▶ [What to work on]: In the records that follow, show each line where the word "computer" is present.

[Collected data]
# # #
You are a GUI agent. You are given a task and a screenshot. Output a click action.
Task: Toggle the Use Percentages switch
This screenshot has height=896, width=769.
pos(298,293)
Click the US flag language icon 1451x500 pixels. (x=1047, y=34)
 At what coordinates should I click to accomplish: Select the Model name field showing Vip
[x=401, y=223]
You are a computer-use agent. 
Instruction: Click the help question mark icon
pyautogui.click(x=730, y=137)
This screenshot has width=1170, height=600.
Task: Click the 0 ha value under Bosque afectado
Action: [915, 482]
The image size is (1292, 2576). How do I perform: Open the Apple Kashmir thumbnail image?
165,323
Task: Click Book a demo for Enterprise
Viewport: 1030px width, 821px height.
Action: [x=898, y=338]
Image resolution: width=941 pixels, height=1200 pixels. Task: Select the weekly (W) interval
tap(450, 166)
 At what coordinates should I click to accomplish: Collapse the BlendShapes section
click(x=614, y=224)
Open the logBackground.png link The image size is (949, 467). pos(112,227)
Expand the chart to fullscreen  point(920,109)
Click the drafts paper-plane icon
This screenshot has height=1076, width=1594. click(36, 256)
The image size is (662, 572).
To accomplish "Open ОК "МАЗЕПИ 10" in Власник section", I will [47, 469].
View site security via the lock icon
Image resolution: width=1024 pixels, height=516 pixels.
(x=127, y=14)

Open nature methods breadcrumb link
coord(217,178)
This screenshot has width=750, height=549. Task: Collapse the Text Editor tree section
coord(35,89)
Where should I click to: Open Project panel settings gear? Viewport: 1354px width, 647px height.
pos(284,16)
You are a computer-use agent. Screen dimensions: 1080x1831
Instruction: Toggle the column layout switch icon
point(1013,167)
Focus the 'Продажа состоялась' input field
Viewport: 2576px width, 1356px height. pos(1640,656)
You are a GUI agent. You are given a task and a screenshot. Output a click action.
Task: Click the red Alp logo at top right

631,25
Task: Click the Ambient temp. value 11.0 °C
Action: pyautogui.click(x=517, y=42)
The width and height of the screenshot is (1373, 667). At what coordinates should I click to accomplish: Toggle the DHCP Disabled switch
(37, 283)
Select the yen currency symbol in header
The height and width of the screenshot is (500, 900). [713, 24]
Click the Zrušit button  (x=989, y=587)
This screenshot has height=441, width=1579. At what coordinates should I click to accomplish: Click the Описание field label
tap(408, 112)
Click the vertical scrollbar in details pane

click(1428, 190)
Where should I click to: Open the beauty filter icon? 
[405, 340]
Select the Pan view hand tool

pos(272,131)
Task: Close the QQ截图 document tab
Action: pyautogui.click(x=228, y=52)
# # #
▶ [Answer to this problem]:
You are a computer-use agent. 
You are a computer-use agent. Screen dimensions: 1080x1831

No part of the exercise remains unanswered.